Mi aveva colpito il Tenente Colonnello Greco, allora responsabile delle attività di Cooperazione Civile e Militare (CIMIC) del IT NCC Naqoura – Cellula Pubblica Informazione, uno di baschi blu che aiutava la popolazione locale a ricostruire un’area distrutta dalla guerra. Si muoveva con disinvoltura negli uffici delle autorità locali. Salutava in arabo e si sedeva a fianco dei sindaci. Cauto e attento a non urtare la loro suscettibilità, discuteva di volta in volta dei progetti più urgenti.

“L’aiuto che riceviamo è ancora un po’ modesto – diceva il sindaco sorridendo – ma in realtà è molto grande per noi”. Mahmoud Ali Mahadi faceva riferimento al campo sportivo plurifunzionale della scuola – che ormai sarà stato ultimato – e al gruppo elettrogeno che generava corrente in città. Chissà se sono andati a buon fine anche gli altri interventi: un cimitero, un progetto di pesca e un purificatore dell’acqua.

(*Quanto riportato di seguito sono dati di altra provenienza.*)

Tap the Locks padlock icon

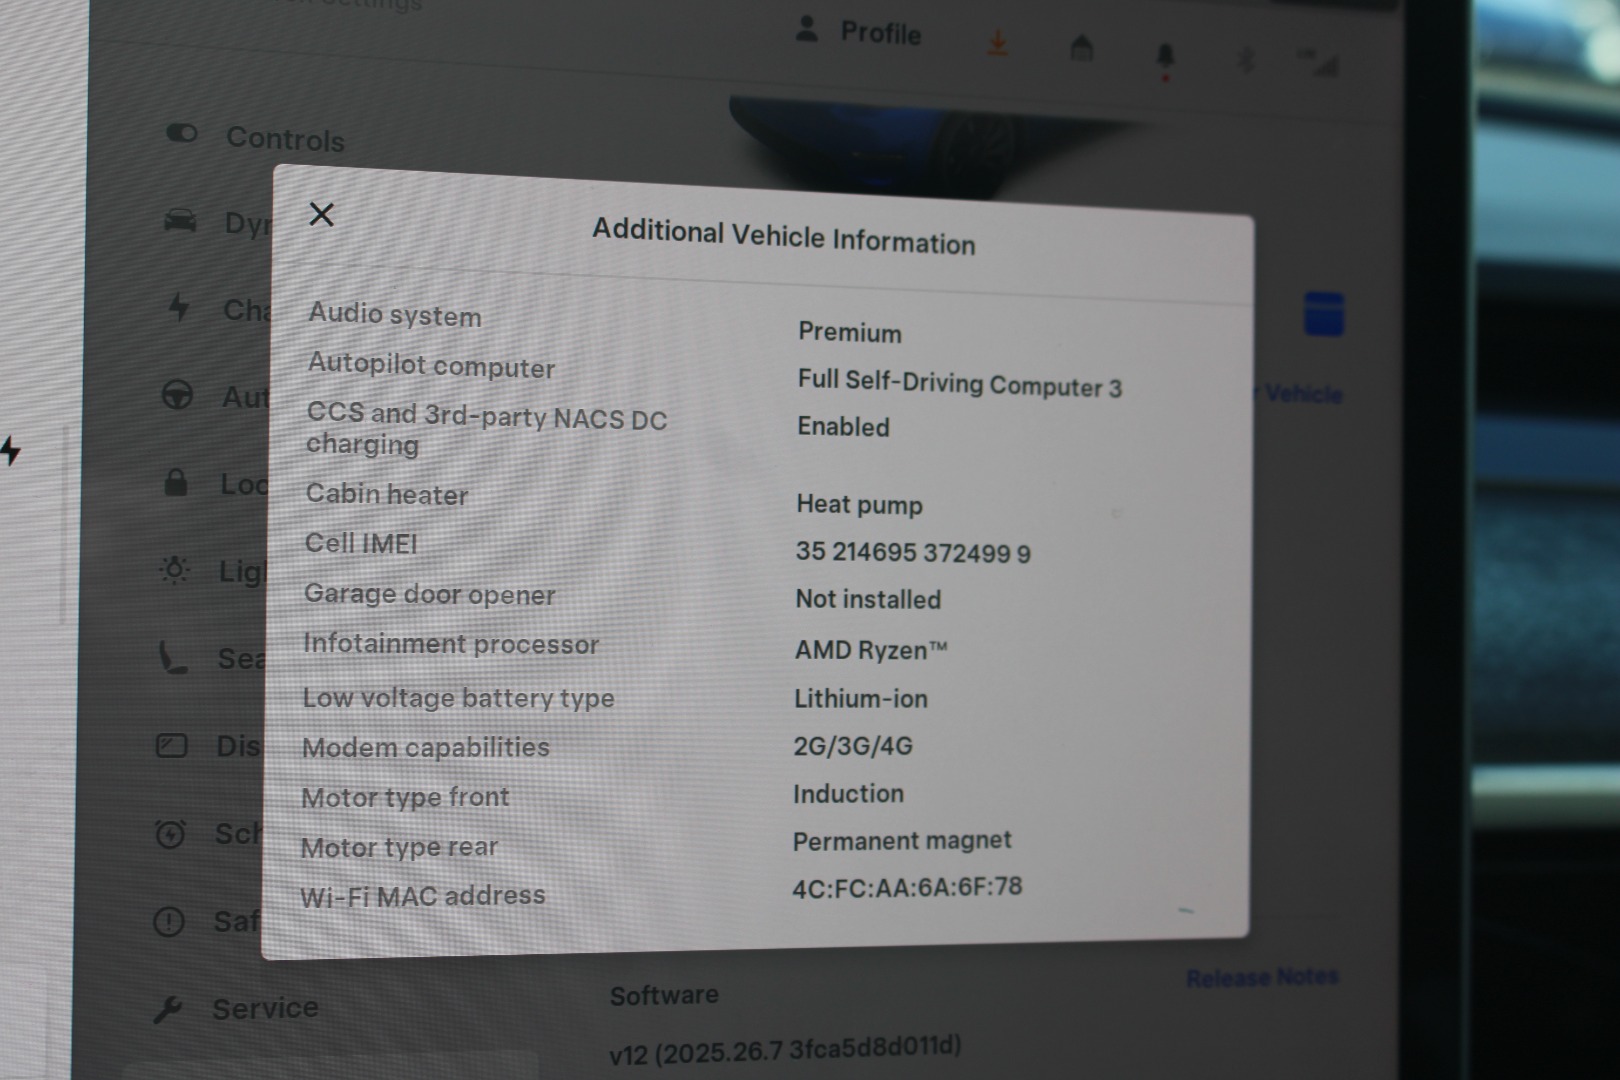[x=176, y=483]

Anche il frantoio della piccola municipalità cristiana Alma Ash Shaab (1400 abitanti d’estate e 800 d’inverno) e un grande parco giochi per bambini nella città di Aytaroun, dove oggi sventolano le bandiere gialle pro Hezbollah, sono il risultato di incontri e strette di mano con l’Unifil e il Contingente Italiano, che hanno dato un grande contributo per la loro realizzazione. “Questo è l’esempio di unione di sforzi: il nostro – quello dei fondi Unifil – e quello delle municipalità. Ognuno per la propria parte e la propria competenza” aveva detto il Tenente Colonnello Greco.

Anche il Capitano Giulia Aubry, riserva selezionata e Country Advisor del Generale De Cicco, che allora era il Comandante della base di Tibnin, mi aveva colto di sorpresa. Alta, mora, occhi azzurri, anfibi e divisa, seguiva le vicende politiche del Libano, studiava il tessuto umano e collaborava con chi faceva attività CIMIC (le attività di cooperazione tra militari e popolazione). L’ho conosciuta nella mensa della base, mentre mangiava con i suoi colleghi, e poi l’ho rivista che insegnava italiano nell’orfanotrofio di Tibnin, circondata da un gruppo di bambine libanesi che la adoravano. “Quando vieni in questi posti impari una cosa: tutto quello che sai a casa è sbagliato!” mi aveva detto a bassa voce sorridendo.

Ed eccoci a casa, a ritrovare queste figure anonime in divisa sulle pagine dei giornali. Sentiamo parlare di loro solo quando c’è una disgrazia: un attentato, un’esplosione, un incidente. E solo allora le loro storie e le loro vite diventano importanti. I nostri soldati sono stimati e apprezzati per ciò che fanno, eppure vengono colpiti in missione e colpiti spesso anche a casa, dalla nostra indifferenza.